== Reading passage ==

March 18, 2014 Art Zemon

I have made a bunch of progress on the first piece of fuselage skin for my Bede BD-4C airplane. This is the piece on the top of the fuselage, at the rear. It sits under the vertical stabilizer so, no surprise, I got to cut a hole in the skin for the stabilizer’s spar to fit through. Here is a photo of the skin on the fuselage with the vertical stabilizer in place.

Bede BD-4C fuselage skin with vertical stabilizer in-place.
Bede BD-4C fuselage skin with vertical stabilizer in-place.

Looking up from underneath, near the center of the vertical stabilizer, you can see the hole that I cut in the skin with the stabilizer’s spar sticking through it. It is really hard to see this clearly in the small image below so click on the picture to see it larger. (You can click on the other pictures, too.)

Vertical stabilizer spar extending through fuselage skin
Vertical stabilizer spar extending through fuselage skin.

===

_The tasks_.
1: From the fuselage skin post, extract everything from "March 18, 2014" down to "other pictures, too.)", copied word for word.
2: Extend the post about building the fuselage skin for the Bede BD-4C, picking up right after its last line.

== Entries provided ==

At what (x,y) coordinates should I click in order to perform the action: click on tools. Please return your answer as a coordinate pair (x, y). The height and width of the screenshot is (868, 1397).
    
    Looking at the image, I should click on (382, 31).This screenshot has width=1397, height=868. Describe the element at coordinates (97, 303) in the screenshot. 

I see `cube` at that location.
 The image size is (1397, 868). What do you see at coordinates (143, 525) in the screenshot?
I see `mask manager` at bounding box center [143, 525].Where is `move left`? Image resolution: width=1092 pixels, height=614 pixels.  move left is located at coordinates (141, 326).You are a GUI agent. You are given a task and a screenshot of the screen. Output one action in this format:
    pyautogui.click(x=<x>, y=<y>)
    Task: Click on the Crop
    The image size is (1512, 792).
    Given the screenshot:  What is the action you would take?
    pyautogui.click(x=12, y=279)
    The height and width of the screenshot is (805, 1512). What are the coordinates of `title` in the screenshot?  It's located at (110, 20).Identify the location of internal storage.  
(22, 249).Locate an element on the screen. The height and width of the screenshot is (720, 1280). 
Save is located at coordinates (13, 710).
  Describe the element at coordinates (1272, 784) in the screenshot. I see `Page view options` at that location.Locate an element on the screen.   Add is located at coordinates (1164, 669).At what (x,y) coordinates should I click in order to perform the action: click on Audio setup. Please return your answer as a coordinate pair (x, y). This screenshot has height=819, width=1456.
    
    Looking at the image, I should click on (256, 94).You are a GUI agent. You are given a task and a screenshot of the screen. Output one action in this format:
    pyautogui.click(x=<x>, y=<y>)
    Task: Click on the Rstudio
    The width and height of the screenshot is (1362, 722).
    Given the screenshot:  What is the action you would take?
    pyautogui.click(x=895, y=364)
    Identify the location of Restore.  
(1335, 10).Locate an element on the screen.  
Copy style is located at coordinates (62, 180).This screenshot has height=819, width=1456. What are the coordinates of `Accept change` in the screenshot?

===

_Exercise results_.
1:
March 18, 2014 Art Zemon

I have made a bunch of progress on the first piece of fuselage skin for my Bede BD-4C airplane. This is the piece on the top of the fuselage, at the rear. It sits under the vertical stabilizer so, no surprise, I got to cut a hole in the skin for the stabilizer’s spar to fit through. Here is a photo of the skin on the fuselage with the vertical stabilizer in place.

Bede BD-4C fuselage skin with vertical stabilizer in-place.
Bede BD-4C fuselage skin with vertical stabilizer in-place.

Looking up from underneath, near the center of the vertical stabilizer, you can see the hole that I cut in the skin with the stabilizer’s spar sticking through it. It is really hard to see this clearly in the small image below so click on the picture to see it larger. (You can click on the other pictures, too.)

2:
Cutting the hole was pretty quick. Measuring and remeasuring and marking and double-triple-quadruple checking the marks before cutting took a long time. This was another chance for me to mess up a large and expensive piece of aluminum. Fortunately, I seem to have gotten it right. 🙂

The other task which took a long time was trimming the skin to match the width of the Bede BD-4C fuselage. I wanted the edges of the skin to line up nicely with the rounded edge of the aluminum angles and I wanted nice, long straight edges. Here is a photo of the end of the skin, so you can see what I mean.

Aluminum skin on fuselage angle.
Aluminum skin on fuselage angle.

I had initially cut the skin extra wide. Now I marked where the edges actually needed to be and then carefully filed the aluminum down to the lines. Candy deserves my undying gratitude to not only spending hours holding an 8 foot long sheet of aluminum still while I cut, drilled, and filed it; but also for allowing me to use the dining room table for much of the work. “Why the dining room table?”you might ask. Because it is longer than my workbenches and the dining room has 8 feet of clear work space, something that I don’t have in either the garage or the basement.

You can see, in that last photo, how thin the skin is. At the back of the plane, it is just .016 inches thick. As you can well imagine, it does not provide any structural strength to the Bede BD-4C. It will not even be held in place with rivets; the skin will be held onto the plane with 3M Scotch-Weld #10 Contact Adhesive (but more on that later).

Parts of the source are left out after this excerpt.